We see a similar expression of this idea in the two wars of parshas Beshalach. The Ibn Ezra asks that Beshalach opens with HaShem miraculously drowning the Egyptians in the sea, whilst at the end of the sedra, we are the ones who have to take up arms and fight Amalek. Why the discrepancy? For this first ‘war’ against the Egyptians sets the pattern for the next war(s); just like the first war was fought by HaShem, so too did HaShem cause the success in the war against Amalek; even though we physically stood up and fought. Now we can return to our two questions; why is Shmittah also called Shabbes? And why is there a specific mention of holy intentions here more than other mitzvos? In response to the first question, Shmittah is also called a Shabbes, for both share the concepts of being the seventh part in a cycle and which prove the intentions for the previous six.

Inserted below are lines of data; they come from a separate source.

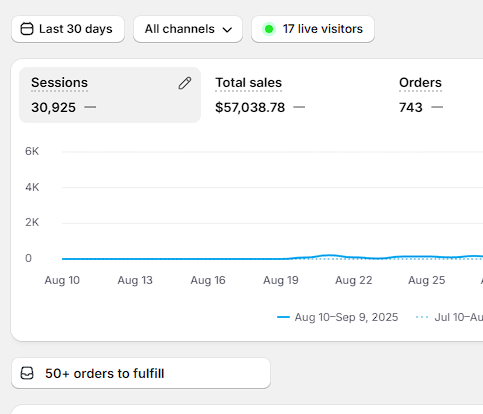The height and width of the screenshot is (414, 483).
Task: Click the green live visitors indicator dot
Action: (269, 29)
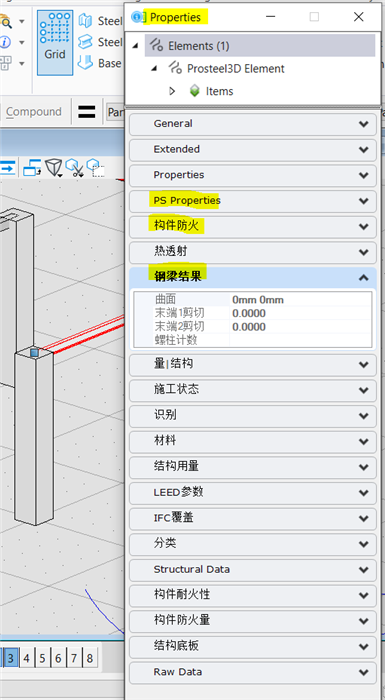Expand the General section
Viewport: 385px width, 700px height.
click(253, 124)
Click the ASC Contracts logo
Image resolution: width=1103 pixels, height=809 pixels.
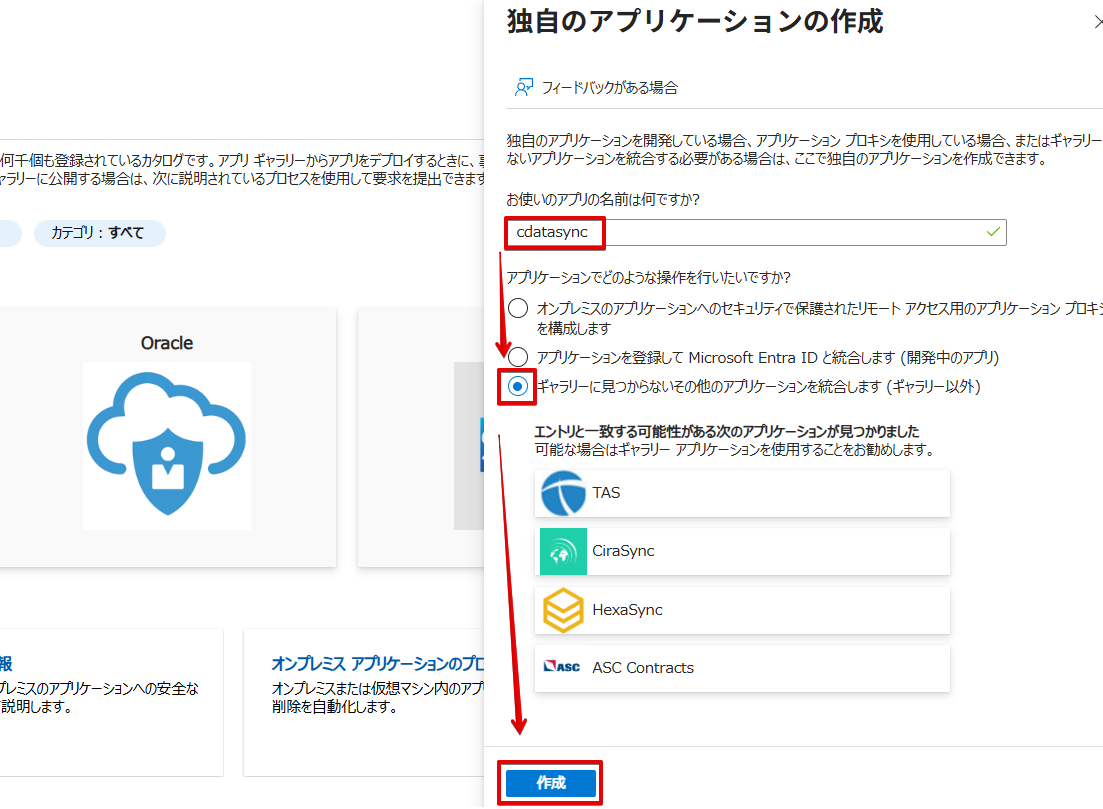(563, 667)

And it is nice to note that Yom Kippur is called ‘Shabbes Shabbason’ (the Shabbes of Shabbeses), for it is then that we express our ultimate intentions for the year and for life in general in promising to be sin-free and faithful to HaShem. And this is also why there is a specific focus on pristine intentions le’shem Shamayim on the Shmittah year [and on Shabbes], for these intentions are not only for that year [or day], but are to reflect on the intentions of an entire six years [or days].
We’ll end with a story. In 1957, the Jewish Agency decided to plant orchards in kibbutz Moshav Kommemiut, which the Moshav accepted if they would keep Shmittah. At the end of the Shmittah of 1959, a Ministry of Agriculture representative told the Moshav’s Rav [Rav Mendelsohn] that their orchard had flourished more than all the orchards which had been worked during the Shmittah year (‘Shabbes Stories’ p150). And a similar story is told about a farmer who kept shmittah during the 1950s and miraculously saw that the locust infestations of those times not disturb his field [and there were crops in the field.] Now that’s a real Sabbatical!